Die neuen Regeln sollen die Abhängigkeit von den Ratings reduzieren, den Wettbewerb erhöhen und die Transparenz verbessern. In einem Interview mit dem französischen Radiosender BMF kündigte Barnier am Montag an, dass die europäische Wertpapieraufsicht ESMA den Ratingagenturen die Benotung von Ländern für eine bestimmte Zeit verbieten können soll, wenn diese Hilfskredite von Euro-Ländern und Internationalem Währungsfonds (IWF) erhalten. Dieser Vorschlag war Medienberichten zufolge jedoch bis zuletzt in der EU-Kommission umstritten. Möglicherweise muss Barnier darauf verzichten.

In den vergangenen Monaten hatten die großen Ratingagenturen immer wieder Unmut auf sich gezogen, da sie in heiklen Situationen die Kreditwürdigkeit von Ländern wie Griechenland herabstuften. Durch eine schlechtere Bewertung wird es für ohnehin verschuldete Länder teurer, sich bei Investoren Geld zu leihen.

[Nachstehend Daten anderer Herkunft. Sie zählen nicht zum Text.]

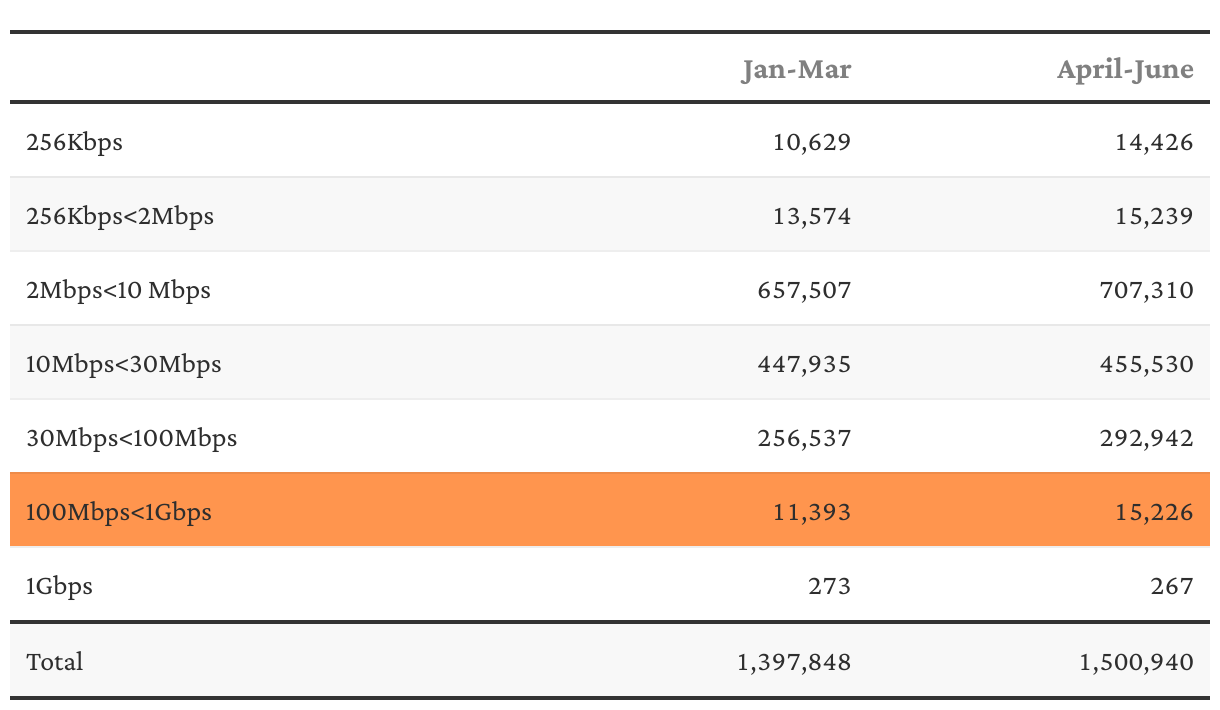Click the April-June column header
Image resolution: width=1220 pixels, height=710 pixels.
(1125, 69)
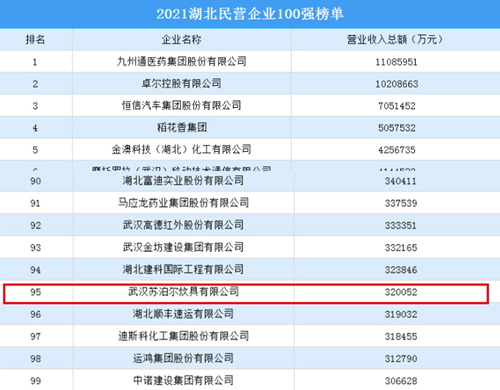Select the 排名 column header
This screenshot has width=500, height=390.
point(35,40)
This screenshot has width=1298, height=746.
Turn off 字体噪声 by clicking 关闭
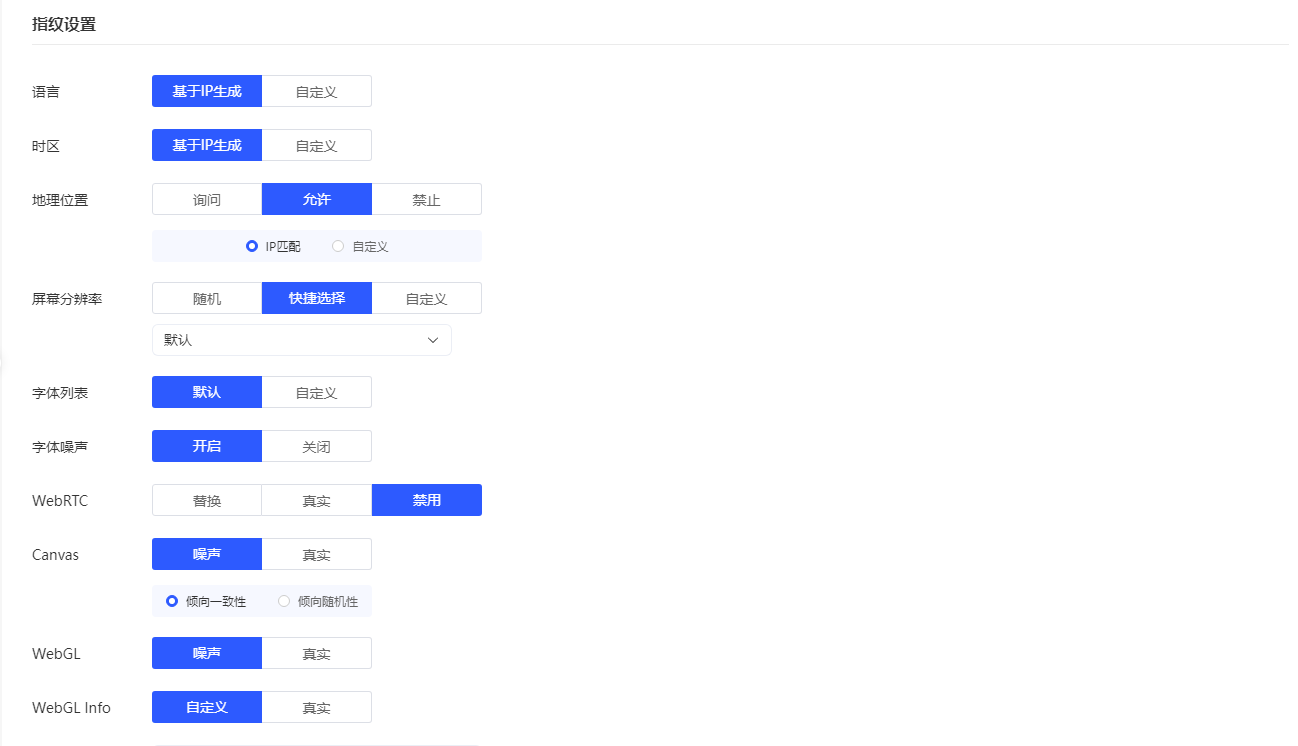coord(317,445)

Ratingagenturen sollen für Schäden haften

Die Agenturen verdienen ihr Geld damit, dass sie die Sicherheit von Wertpapieren sowie die Kreditwürdigkeit von Unternehmen und Staaten analysieren und benoten. Ratingagenturen sind zwar keine offiziellen Aufsichtsbehörden, sie erfüllen aber inzwischen im Prinzip diese Rolle. Der Einfluss besonders der drei wichtigsten Agenturen Standard & Poor's, Moody's und Fitch ist daher enorm.

Um ihre Macht zu brechen, will Barnier einem Entwurf seiner Vorschläge zufolge nun ein Rotationsprinzip einführen: Demnach soll eine Agentur ein Wertpapier oder den Herausgeber eines Wertpapiers nur noch maximal drei Jahre bewerten dürfen. Die Ratingagenturen sollen zudem für Schäden haften, die etwa durch grob fahrlässige Bewertungsfehler entstanden sind. Großen Ärger hatte in der vergangenen Woche Standard & Poor's auf sich gezogen, da die Agentur eine falsche Meldung über die Herabstufung der Kreditwürdigkeit Frankreichs verschickt hatte.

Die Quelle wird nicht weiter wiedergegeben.